Properties of Pt/C nanoparticle catalysts synthesized by electroless deposition for proton exchange membrane fuel cell

Vulcan XC-72 carbon with particle size ∼40 nm serving as support was purchased from Fuel Cell Earth Co. (USA). All the chemicals were of analytical grade. Chloroplatinic acid hexahydrate (H₂PtCl₆·6H₂O), sodium borohydride (NaBH­₄), ethylene glycol (EG), potassium hydroxide (KOH), hydrochloric acid (HCl) (all from Merck) were used.

Pt/C catalysts particles were synthesized by the following route: at first Vulcan XC-72 carbon supports were pre-treated by heating at 773 K for 2 h. Afterward, the carbon supports were filled, washed with a huge amount of deionized (DI) water, and then dried for one hour at 337 K. In the next stage, the carbon supports were dispersed into the solvent (DI water with and without EG). The precursor H₂PtCl₆·6H₂O in concentration 10 g l⁻¹ was poured with an amount calculated to get the content of Pt to be 20 wt% on the supports. After mixing, the mixture was ultrasonicated for 1 h. An excess amount of reduction agent NaBH₄ 0.01 M was added and then this mixture was heated to 80 °C at 4 h. Finally, the synthesized catalyst particles Pt/C were filled, washed by DI water, and dried for 12 h at 120 °C [14, 17–19].

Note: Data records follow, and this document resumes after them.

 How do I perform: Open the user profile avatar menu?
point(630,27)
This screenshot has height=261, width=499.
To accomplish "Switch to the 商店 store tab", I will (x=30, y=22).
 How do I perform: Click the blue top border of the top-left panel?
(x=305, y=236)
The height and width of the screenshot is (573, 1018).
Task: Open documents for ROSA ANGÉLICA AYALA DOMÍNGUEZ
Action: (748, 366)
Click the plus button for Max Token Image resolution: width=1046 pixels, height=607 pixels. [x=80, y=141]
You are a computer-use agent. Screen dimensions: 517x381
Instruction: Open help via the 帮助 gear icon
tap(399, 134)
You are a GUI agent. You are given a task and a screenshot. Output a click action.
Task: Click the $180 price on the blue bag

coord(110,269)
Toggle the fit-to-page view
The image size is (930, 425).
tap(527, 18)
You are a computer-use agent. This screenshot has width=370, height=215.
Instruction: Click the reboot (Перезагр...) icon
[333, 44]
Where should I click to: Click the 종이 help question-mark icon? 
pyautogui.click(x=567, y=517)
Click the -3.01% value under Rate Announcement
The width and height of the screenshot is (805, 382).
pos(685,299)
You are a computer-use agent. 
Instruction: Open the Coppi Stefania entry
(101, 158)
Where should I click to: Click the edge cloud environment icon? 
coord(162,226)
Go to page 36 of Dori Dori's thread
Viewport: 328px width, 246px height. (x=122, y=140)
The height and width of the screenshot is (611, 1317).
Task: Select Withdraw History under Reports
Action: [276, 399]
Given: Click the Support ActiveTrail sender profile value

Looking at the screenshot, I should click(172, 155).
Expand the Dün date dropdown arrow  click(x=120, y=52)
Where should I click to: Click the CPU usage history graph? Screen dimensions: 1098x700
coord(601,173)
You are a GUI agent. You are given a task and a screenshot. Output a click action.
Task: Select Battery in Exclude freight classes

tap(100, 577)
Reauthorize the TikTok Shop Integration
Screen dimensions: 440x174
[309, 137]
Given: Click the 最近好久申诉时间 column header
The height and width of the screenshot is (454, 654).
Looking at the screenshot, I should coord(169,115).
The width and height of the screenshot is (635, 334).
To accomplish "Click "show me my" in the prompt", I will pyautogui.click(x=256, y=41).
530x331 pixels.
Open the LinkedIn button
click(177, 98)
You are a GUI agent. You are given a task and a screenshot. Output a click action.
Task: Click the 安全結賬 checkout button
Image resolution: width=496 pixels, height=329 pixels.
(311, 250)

Chemical composition analysis of catalysts was performed by EDS method with a JED 2300 analyzer associated with a scanning electron microscope (SEM). The size of the Pt catalyst particles and the carbon supports was estimated by transmission electron microscopy (TEM). The TEM pictures of the Pt/C catalyst were captured by the JEM 1010 apparatus made by JEOL Corporation (Japan) with different magnifications at National Institute of Hygiene and Epidemiology. The sizes of the 100 Pt catalyst particles were measured directly on the TEM pictures in order to determine the distribution and mean diameter of the synthesized catalyst particles.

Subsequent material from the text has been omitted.